Mit den palästinensischen Bürgern Israels als neuer politischer Kraft wird sich Daniel Cil Brecher 2022 auch in einem Feature beschäftigen.
Jüdische Einwanderung in großem Umfang bildete die wichtigste Voraussetzung für eine zumindest formelle Versöhnung von „jüdisch“ und „demokratisch“. Ohne jüdische Mehrheit kann die Idee vom Staat für Juden auf demokratische Weise nicht gewährleistet werden. Gleichzeitig sicherte die Unabhängigkeitserklärung den nichtjüdischen Bewohnern des Landes „soziale und politische Gleichberechtigung“ und „gleichberechtigte Vertretung in allen staatlichen Organen“ zu. Mehrdeutigkeit war also von Anfang an angelegt.

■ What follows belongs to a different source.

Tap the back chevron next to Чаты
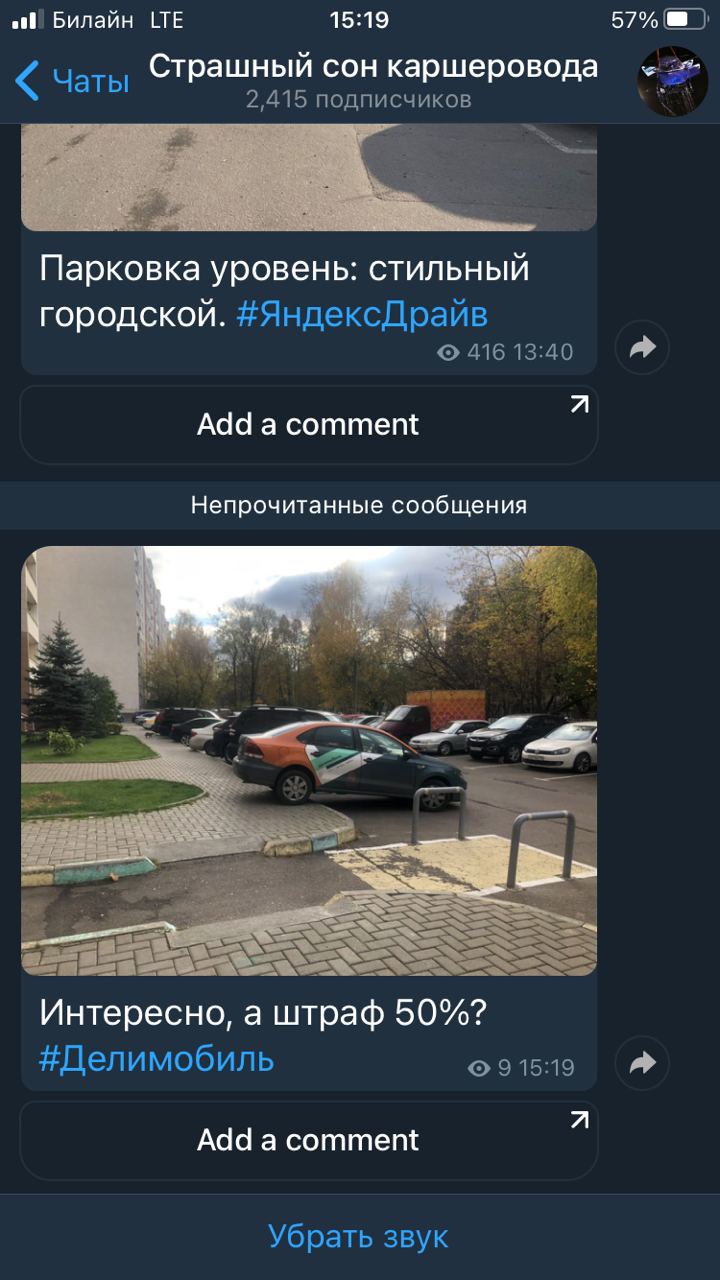720x1280 pixels. pyautogui.click(x=28, y=81)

Die Unabhängigkeitserklärung bietet einige Einsichten in das entstehende Paradigma vom „Jüdischen Staat“. Die Erklärung erfolgte nicht im Namen der Bewohner des Landes, auch nicht der jüdischen, sondern im Namen des „jüdischen Volkes“. Das jüdische Volk war allerdings nicht befragt worden und wohnte größtenteils anderswo. Zur Zeit der Staatsgründung befanden sich etwas mehr als eine halbe Million Juden im Land, rund fünf Prozent der damals 12 Millionen Juden der Welt. Die nichtjüdischen Bürger, 65 Prozent der Bewohner Palästinas und fast die Hälfte der Bevölkerung im avisierten Staatsgebiet, werden nur einmal erwähnt, als „Mitglieder des arabischen Volkes, die Bewohner des Staates Israels sind“.
Am 30. Juni 1948 um 12:45 Uhr wird im Hafen von Haifa die britische Flagge, der "Union Jack", endgültig eingezogen.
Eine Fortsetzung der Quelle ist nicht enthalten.